Pastoral lease in Western Australia

Mount Narryer or Mount Narryer Station is a pastoral lease that operates as a cattle station and had previously operated as a sheep station.

==Description==
It is located about 208 km north of Yalgoo and 214 km north east of Kalbarri in the Mid West region of Western Australia. Mount Narryer occupies an area of 198873 ha leasehold and 202 ha freehold with a carrying capacity of 11,000 sheep. Situated along the Murchison River, the property is broken into 18 paddocks of mulga scrubland with one permanent spring, four dams and 40 bores equipped with windmills.

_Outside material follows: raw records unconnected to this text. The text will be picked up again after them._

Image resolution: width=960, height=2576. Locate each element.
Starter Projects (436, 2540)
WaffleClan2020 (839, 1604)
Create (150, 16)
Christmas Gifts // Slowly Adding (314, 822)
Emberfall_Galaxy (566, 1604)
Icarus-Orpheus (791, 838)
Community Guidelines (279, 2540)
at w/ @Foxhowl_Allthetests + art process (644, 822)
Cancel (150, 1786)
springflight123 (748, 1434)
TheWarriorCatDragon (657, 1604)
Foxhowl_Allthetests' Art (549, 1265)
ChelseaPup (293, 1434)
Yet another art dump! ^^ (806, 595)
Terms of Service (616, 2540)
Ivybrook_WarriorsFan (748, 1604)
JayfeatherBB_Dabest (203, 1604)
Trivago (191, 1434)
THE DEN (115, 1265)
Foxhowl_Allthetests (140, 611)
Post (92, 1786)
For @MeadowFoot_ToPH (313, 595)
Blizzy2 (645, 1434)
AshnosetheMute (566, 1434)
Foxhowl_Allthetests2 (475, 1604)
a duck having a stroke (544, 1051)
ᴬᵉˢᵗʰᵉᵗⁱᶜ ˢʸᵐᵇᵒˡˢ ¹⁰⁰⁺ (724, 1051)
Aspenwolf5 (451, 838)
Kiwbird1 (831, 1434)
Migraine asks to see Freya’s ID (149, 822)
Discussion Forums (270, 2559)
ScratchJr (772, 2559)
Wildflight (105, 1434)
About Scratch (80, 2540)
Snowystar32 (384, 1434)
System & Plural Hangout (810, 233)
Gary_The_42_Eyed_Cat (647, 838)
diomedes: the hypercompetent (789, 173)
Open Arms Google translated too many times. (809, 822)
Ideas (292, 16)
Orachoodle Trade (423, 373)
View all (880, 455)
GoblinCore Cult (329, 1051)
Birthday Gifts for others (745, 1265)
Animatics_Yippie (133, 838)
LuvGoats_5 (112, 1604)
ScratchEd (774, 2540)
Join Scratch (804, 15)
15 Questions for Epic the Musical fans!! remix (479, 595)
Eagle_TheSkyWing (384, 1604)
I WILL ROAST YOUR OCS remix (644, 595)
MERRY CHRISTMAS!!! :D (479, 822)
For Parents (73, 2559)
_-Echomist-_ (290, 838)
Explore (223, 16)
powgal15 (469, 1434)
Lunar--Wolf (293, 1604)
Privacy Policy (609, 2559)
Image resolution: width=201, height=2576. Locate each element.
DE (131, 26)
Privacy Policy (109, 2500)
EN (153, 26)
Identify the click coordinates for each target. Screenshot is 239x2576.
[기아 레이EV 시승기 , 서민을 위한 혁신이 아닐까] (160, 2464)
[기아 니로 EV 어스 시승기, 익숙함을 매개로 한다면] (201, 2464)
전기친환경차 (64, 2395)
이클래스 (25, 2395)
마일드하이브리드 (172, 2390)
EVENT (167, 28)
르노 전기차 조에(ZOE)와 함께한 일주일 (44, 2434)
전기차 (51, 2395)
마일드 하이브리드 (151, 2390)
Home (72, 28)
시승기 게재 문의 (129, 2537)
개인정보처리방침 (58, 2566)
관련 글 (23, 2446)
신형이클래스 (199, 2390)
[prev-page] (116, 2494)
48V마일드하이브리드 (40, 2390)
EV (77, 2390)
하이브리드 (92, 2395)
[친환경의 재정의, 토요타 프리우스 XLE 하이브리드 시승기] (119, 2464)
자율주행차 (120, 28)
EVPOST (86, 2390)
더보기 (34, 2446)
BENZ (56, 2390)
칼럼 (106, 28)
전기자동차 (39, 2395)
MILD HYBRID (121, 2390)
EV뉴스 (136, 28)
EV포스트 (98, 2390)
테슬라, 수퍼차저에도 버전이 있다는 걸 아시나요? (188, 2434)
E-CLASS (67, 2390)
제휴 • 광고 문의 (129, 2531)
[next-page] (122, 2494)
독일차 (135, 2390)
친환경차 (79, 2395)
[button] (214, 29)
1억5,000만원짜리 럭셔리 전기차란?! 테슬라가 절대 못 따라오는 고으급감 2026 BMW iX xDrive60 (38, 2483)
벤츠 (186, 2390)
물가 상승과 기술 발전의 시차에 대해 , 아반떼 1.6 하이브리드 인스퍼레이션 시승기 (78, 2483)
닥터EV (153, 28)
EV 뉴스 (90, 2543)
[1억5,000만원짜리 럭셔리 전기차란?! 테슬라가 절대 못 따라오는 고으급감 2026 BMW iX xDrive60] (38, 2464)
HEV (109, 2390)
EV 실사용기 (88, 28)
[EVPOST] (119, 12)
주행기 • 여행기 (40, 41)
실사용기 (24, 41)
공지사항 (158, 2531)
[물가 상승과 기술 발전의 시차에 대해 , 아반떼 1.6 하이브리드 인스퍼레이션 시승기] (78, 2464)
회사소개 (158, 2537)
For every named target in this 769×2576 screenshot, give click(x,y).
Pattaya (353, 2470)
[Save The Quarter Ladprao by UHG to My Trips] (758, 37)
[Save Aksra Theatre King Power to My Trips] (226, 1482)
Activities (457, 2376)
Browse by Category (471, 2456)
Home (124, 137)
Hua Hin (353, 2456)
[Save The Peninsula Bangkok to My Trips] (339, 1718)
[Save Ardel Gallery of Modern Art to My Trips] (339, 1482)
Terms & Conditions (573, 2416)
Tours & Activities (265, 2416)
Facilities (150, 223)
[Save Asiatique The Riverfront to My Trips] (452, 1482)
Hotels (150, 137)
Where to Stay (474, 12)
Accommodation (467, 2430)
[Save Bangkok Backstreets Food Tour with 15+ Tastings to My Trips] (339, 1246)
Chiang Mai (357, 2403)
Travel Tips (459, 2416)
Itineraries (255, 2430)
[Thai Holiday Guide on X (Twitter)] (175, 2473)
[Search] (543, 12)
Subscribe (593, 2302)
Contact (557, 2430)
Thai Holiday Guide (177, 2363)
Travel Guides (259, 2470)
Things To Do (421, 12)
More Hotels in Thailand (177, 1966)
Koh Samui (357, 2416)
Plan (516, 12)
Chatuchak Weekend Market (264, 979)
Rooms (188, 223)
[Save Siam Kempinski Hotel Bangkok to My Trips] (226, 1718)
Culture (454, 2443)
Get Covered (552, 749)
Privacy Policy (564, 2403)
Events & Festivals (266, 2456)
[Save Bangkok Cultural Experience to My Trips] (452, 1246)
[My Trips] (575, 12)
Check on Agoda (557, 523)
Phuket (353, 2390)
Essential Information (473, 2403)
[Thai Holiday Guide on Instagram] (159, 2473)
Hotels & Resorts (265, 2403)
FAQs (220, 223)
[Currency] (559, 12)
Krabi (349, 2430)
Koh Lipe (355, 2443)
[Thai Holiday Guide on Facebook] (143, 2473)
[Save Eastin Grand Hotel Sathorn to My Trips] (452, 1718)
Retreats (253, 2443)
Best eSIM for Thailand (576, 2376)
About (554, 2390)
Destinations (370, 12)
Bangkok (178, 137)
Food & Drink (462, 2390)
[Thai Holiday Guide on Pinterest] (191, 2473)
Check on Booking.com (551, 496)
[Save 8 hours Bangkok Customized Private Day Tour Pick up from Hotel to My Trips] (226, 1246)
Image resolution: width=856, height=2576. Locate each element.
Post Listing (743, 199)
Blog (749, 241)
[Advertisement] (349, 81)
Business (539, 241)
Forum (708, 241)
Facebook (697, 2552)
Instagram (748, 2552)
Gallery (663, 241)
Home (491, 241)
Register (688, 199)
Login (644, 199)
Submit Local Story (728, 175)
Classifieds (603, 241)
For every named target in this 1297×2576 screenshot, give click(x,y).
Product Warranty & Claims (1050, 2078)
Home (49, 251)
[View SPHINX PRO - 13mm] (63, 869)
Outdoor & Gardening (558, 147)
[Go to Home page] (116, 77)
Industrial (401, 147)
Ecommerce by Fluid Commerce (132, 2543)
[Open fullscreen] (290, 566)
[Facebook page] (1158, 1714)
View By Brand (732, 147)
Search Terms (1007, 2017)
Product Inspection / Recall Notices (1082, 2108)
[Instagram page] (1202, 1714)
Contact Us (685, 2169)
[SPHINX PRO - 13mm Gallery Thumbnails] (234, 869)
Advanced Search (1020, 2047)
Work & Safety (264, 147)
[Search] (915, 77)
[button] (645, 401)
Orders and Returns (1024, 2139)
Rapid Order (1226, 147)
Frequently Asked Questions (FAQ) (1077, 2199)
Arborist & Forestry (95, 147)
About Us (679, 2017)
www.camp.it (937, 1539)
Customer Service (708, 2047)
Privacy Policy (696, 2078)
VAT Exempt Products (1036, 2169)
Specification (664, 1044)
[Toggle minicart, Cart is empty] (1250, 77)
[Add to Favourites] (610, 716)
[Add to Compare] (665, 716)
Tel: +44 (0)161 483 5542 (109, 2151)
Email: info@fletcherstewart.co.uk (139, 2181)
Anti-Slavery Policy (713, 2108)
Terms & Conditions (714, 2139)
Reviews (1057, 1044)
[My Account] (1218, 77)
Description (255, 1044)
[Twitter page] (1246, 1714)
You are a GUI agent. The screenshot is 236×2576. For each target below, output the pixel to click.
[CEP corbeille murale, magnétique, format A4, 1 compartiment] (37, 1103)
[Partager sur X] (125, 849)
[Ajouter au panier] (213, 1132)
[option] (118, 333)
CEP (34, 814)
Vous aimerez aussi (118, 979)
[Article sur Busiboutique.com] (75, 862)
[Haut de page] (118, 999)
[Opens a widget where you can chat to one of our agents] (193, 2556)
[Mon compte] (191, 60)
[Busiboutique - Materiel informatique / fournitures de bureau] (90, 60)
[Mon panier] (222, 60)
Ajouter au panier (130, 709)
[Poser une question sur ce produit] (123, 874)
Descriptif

The station is named after Mount Narryer, a large rocky outcrop.

==Homestead==
The current homestead is listed on the Register of the National Estate as an historic place. The buildings are not typical of the local area, with the architect designed elaborate house and impressive shearing shed both built from local stone. It was built when Charles Atkins, who also owned the Palace Hotel in Perth, owned the property.

The original homestead was built by Isaac Tyson near Mount Narryer itself. A second homestead was built in 1900 near the current house, and the ruins can still be seen from the present one.

==History==
Mount Narryer Station was established about 1880. By 1897 Isaac Tyson was the owner and was growing a small plot of cotton near the homestead.

In 1909 the property had been acquired by the Aitkins brothers, who owned large tracts of land in the area. By 1925 the property occupied an area of approximately 500000 acre and had an estimated carrying capacity of 25,000 sheep. The old stock had been eliminated at it was stocked with about 9,000 ewes.

The McTaggart family have owned the property and been running cattle since 1980, but placed the property on the market in 2014 after suffering through drought, the stress of feral goats, wild dogs and finding staff. The property was placed on the market in 2014 for AUD1.5 million. The price included the five bedroom stone homestead, three bedroom cottage, three bedroom outcamp, five stand stone shearing shed, cattle yard, hangar, and shearers' quarters. A herd of approximately 200 droughtmaster cattle were included in the sale.